Arlene set him straight. “It’s not a functioning brothel,” she said.
“Do you know where I could get a girl?” he then asked.
“No, I don’t know.”
Arlene assumed he saw her wedding ring, but maybe not, as he asked, “Are you married?”
“VERY,” she said—and that’s when the tour guide appeared and Rip Van Winkle sauntered out of the building. While walking around Skagway, Arlene enjoyed listening to what she thought were local street musicians but with further investigation discovered they were jazz musicians from the Jazz Cruise that was practically on the same exact route as our Snooze Cruise! Boy, were we tempted to jump ship!

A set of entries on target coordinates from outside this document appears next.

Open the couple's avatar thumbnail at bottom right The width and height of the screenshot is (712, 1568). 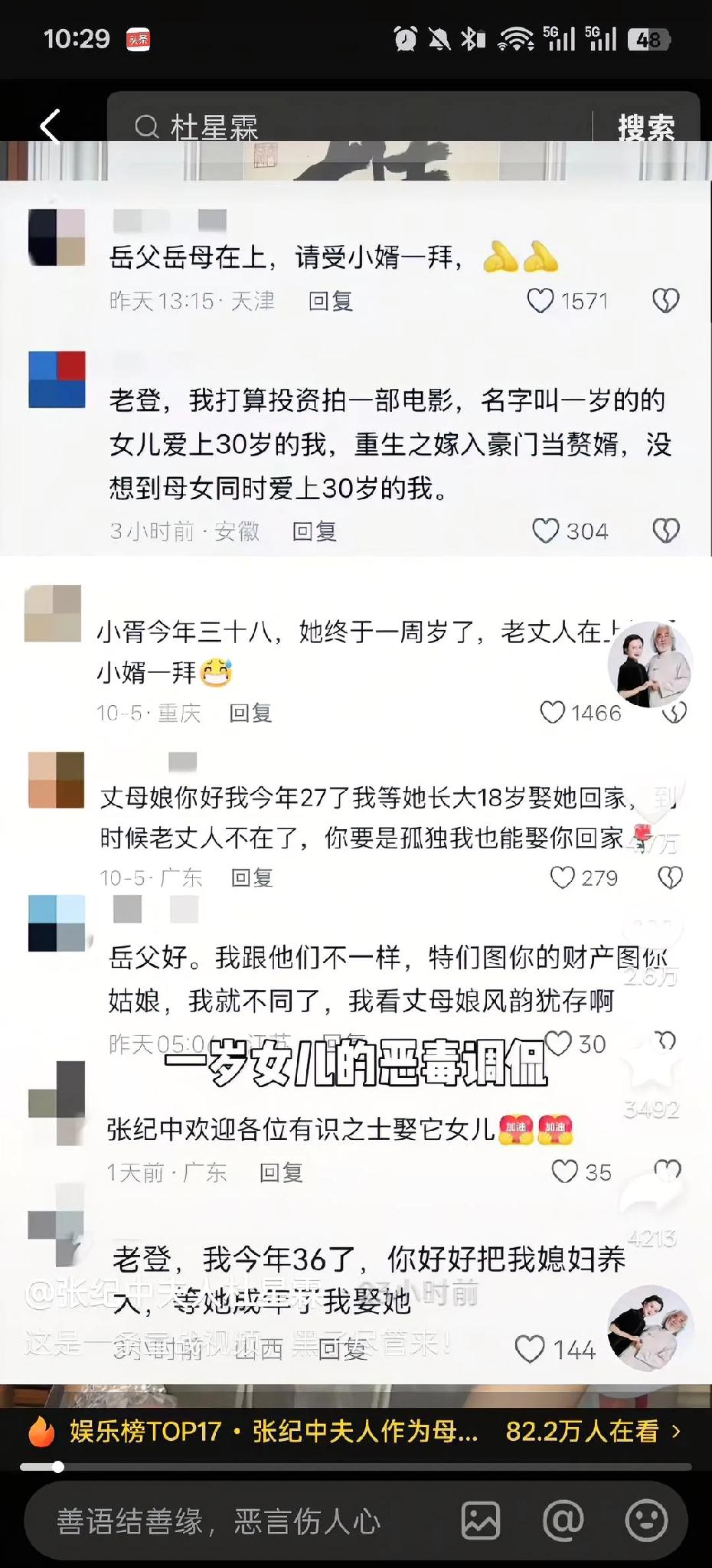click(x=651, y=1328)
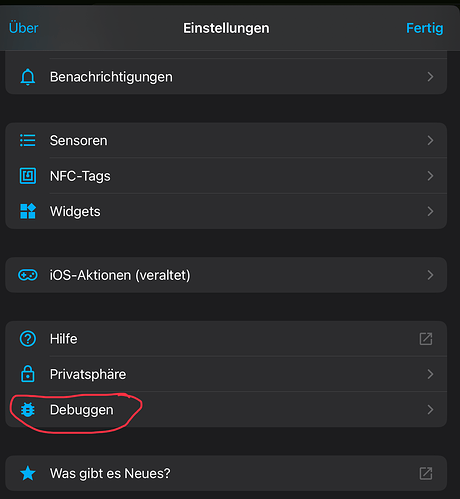Screen dimensions: 460x499
Task: Click the Debuggen bug icon
Action: (x=28, y=410)
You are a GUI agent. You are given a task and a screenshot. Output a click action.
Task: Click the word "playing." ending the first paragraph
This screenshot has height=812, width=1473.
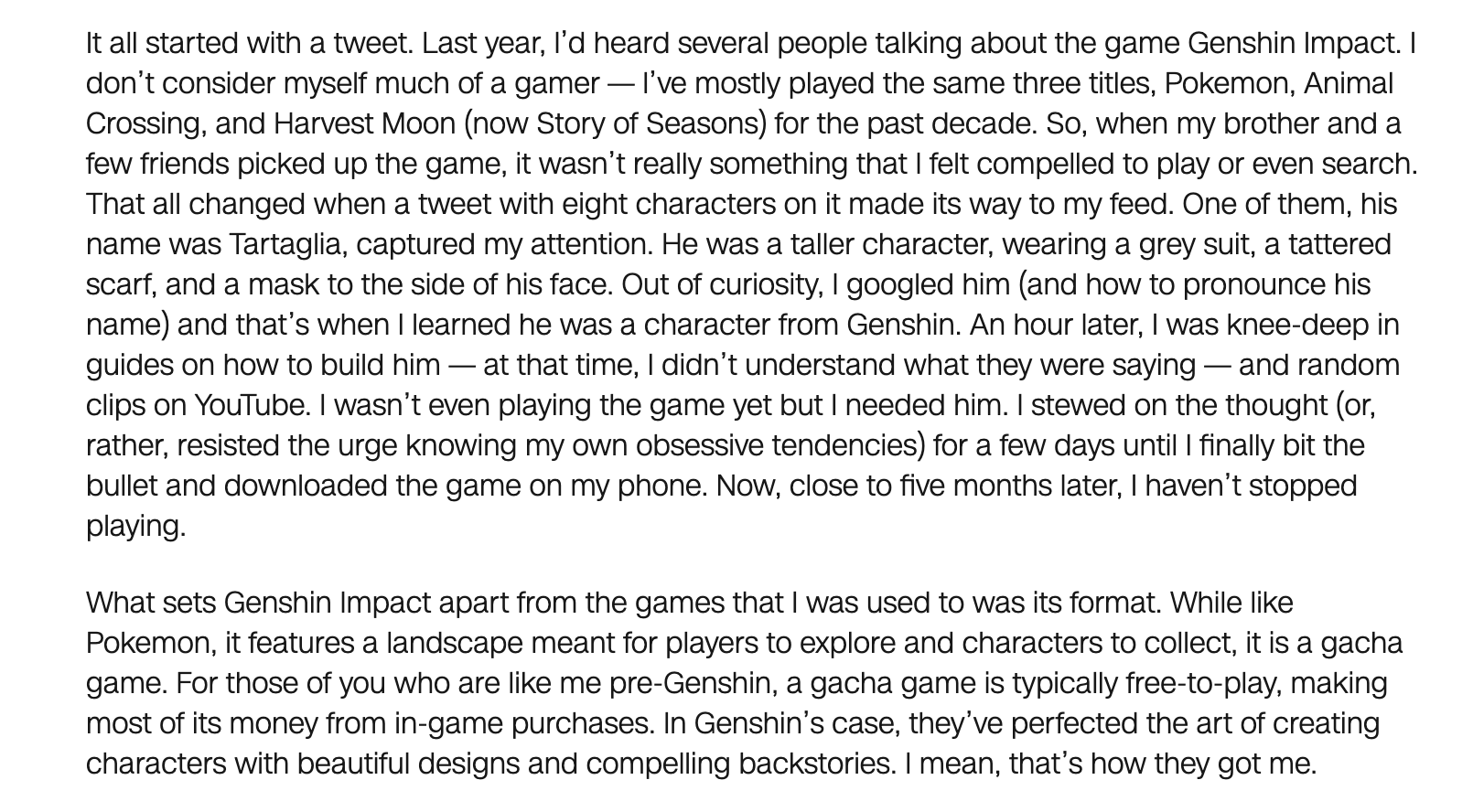[135, 526]
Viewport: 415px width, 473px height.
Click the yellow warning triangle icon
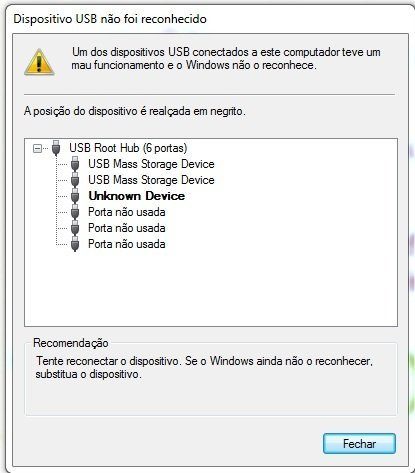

Other highlights included the Mendenhall Glacier, more whale watching in Sitka, the wilderness in Prince Rupert, British Columbia, and a private tour of the Parliament Building in Victoria, which was not planned. Arlene and I were parked in front of the building, marveling at the neobaroque and Renaissance architecture of the historic landmark, when a cop asked us to move the car. Then he recognized me, and soon we were being escorted to a VIP line inside.
In the end two things about the trip stand out to me. First, every day we were on the ocean we saw a school of dolphins swimming next to our boat. Anytime something seemed to bother us, we would look out at those beautiful, graceful creatures and somehow instantly feel better. The other thing is the laughs Arlene and I shared. We laughed all the time, especially when things went wrong. That ability to laugh made the trip.
It was only when we got off the boat for good in Vancouver that we encountered a real problem. Arlene went online and found an e-mail from Bob Palmer’s daughter. It turned out that my friend was not doing well following what was supposed to be routine surgery. “He’s at peace with what’s happening,” his daughter wrote.
Concerned about being able to say good-bye, we caught the first available flight back to Los Angeles and went straight to Bob’s house. We sat at his bedside and had a nice two-hour visit. The next day he lapsed into a coma and never woke up.
I already missed him, and the long, almost daily conversations we would have about everything from old movies and songs to the meaning of life. He was a supremely intelligent man who had worked in TV and movies for stars such as Anthony Hopkins and Faye Dunaway and also for studios. He had served in the Navy. He was a writer. He was a great friend. And later I was reminded that he had been born in Alaska.
I so wished I could have told him about our trip. He knew how much I had been looking forward to taking Arlene to see that breathtaking scenery. We had spoken about both of our previous cruises and vacations. Like me, he was in his eighties, and between the two of us, we had taken many excursions—some wonderful, some we would not repeat, but none we would forget. To me, that’s the point—and both of us said as much to each other. The food isn’t always perfect, sometimes you get lost, sometimes it rains . . . but it’s all okay. As Arlene and I also concluded, that’s life.
Despite the bumps and wrong turns, enjoy the ride.